銀行革命・勝ち残るのは誰か

メガバンクVS.異業種銀行

小原由紀子 / 講談社 / 00/04/20

★★★★

バブル崩壊以降の銀行の状況

 バブル崩壊以降の銀行の状況をコンパクトに解説している好著。著者は金融アナリスト。「本書中の見解はすべて筆者個人の意見であり、現在属している、あるいはかつて所属した組織とは無関係である」と強調しているのだが、現在はイトーヨーカ堂銀行設立準備室所属とあるので、なかなか判断が難しい。まあこれだけ従来の銀行を批判しておいて「長銀を経て現在はさくら銀行勤務」とかあったらそりゃないぜとなると思うんで、これでいいのかも。

 不良債権と公的資金の注入、それに対する株式市場の反応などを織り交ぜた面白いストーリーを語ってくれる。また、アメリカ的なリテール重視の銀行の誕生の経緯を解説し、競争に勝つためには、日本の銀行もビジネス・モデルを変えていかなくてはならないと述べ、変化のスピードが遅い既存の銀行が、このところいくつも名乗りを上げている新規参入の銀行に脅かされるだろうと警告する。

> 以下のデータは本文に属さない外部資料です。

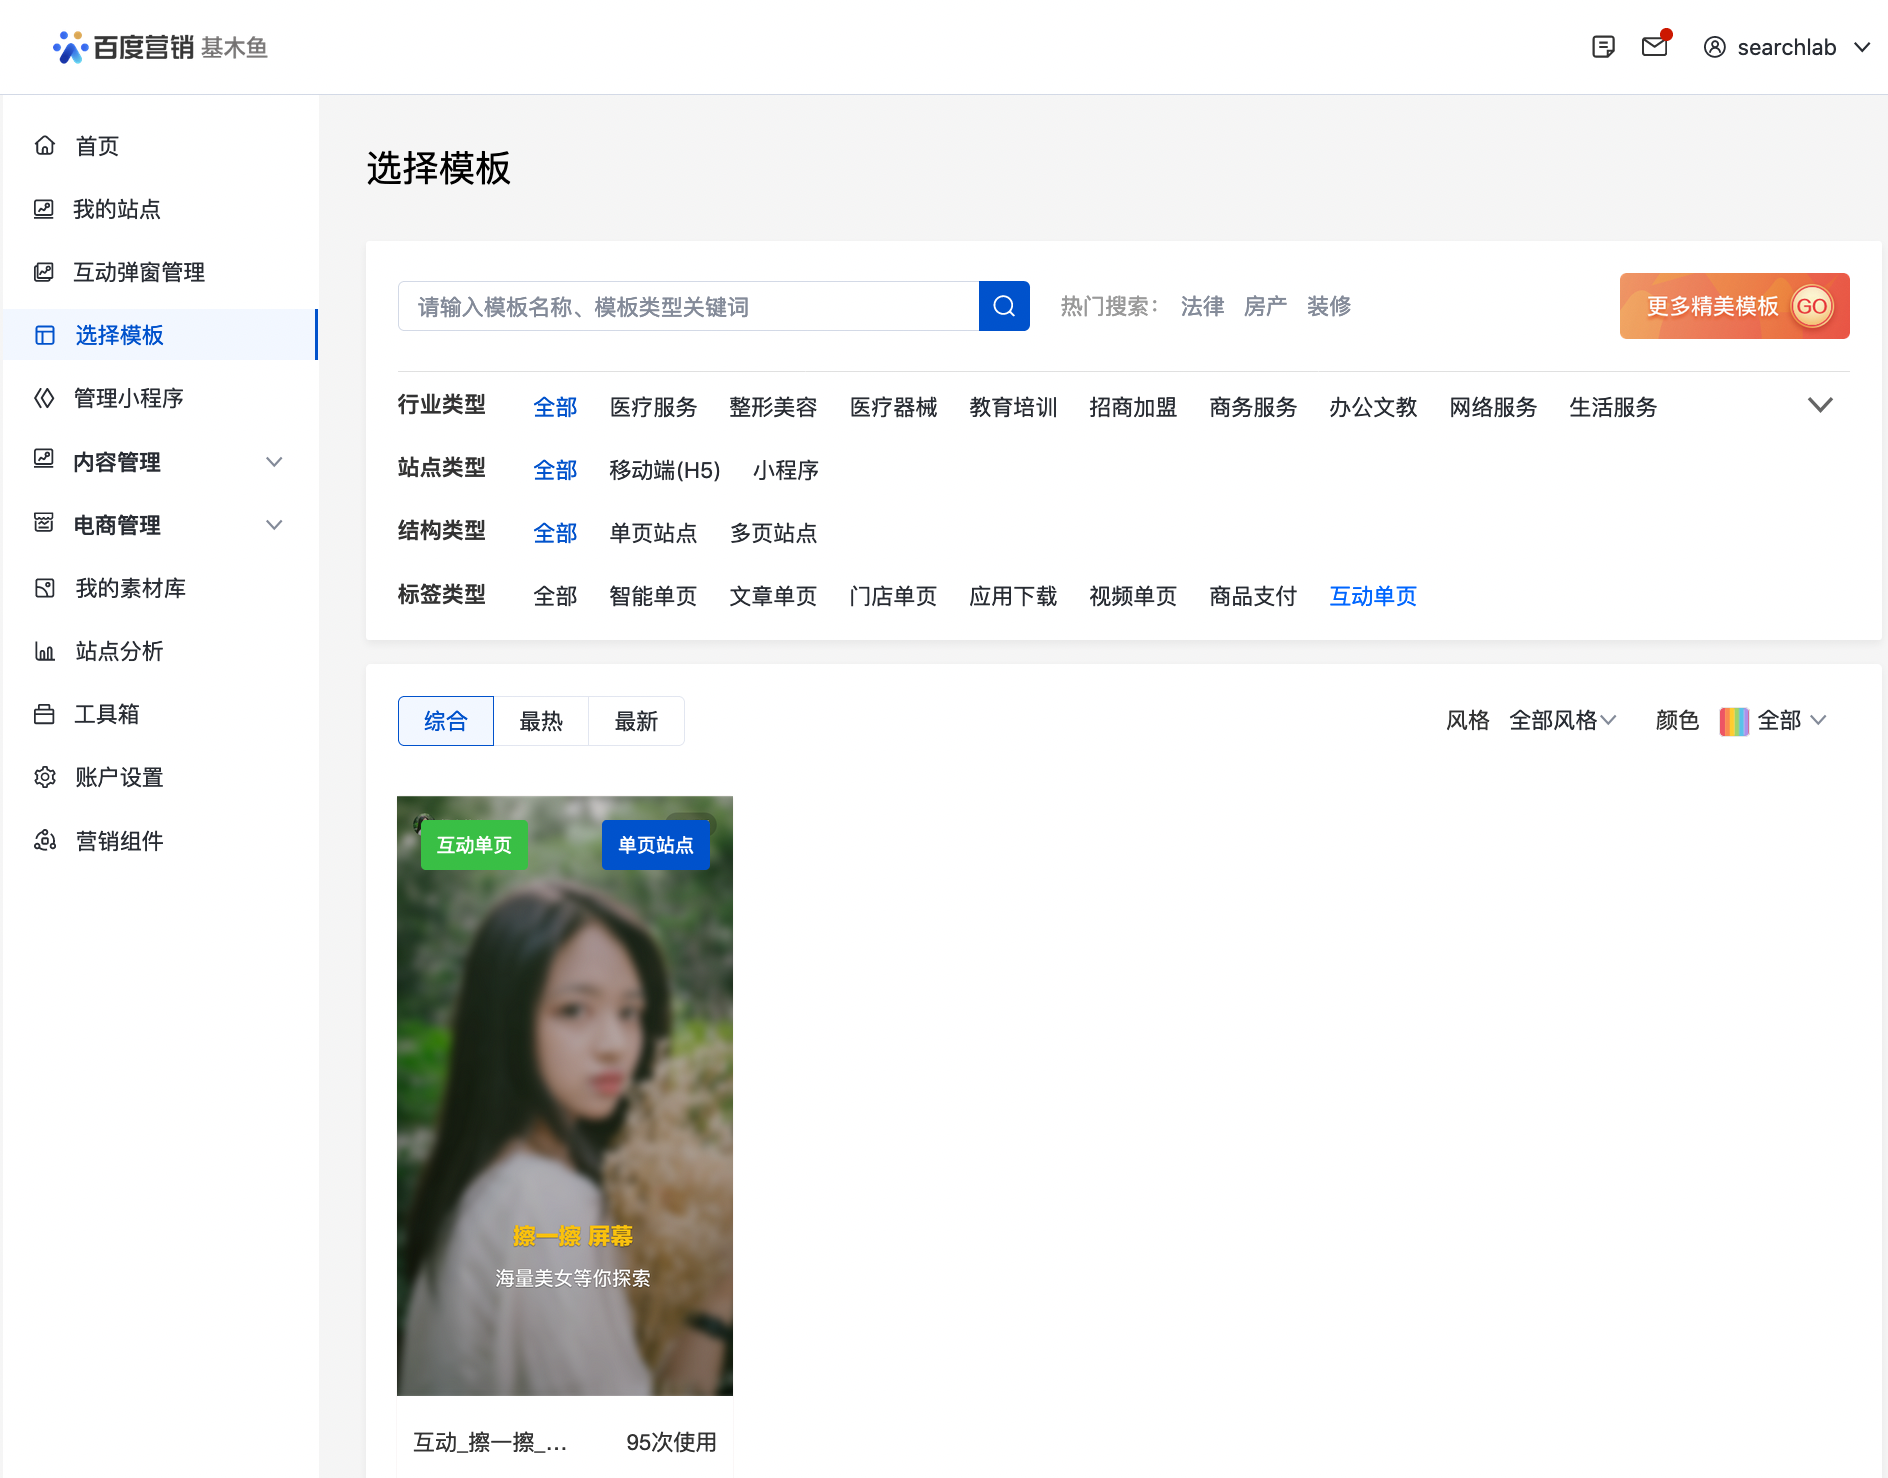Click the 站点分析 bar chart icon
The width and height of the screenshot is (1888, 1478).
point(45,652)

 非常によく整理された構成。本書でもその気配が見えるのだが、おじさんばかりの業界の中でのアイドル的存在だったんじゃなかろうか。しかし、著者の提言はいってみればアメリカに追随せよの一本槍で、日本のメガバンクにそれ以外の路線がありうるかどうかという、なんというか現実的とでもいうか、そういう提言はない。本人がアナリストをやめてイトーヨーカ堂銀行という「実業」(というのも変だが)にコミットしたことは、メガバンクの未来に絶望し、新規銀行にそれなりの勝機を見いだしたということなんだろうし、本書の中でも遠まわしにではあるが、有能な人材が大銀行から流出するだろう(実際には、うまくインセンティブを作らないと流出するだろう)と述べている。いまの私は、どちらかといえばこれとは逆の立場からの主張に関心があるのだが、そういうものはあるのだろうか?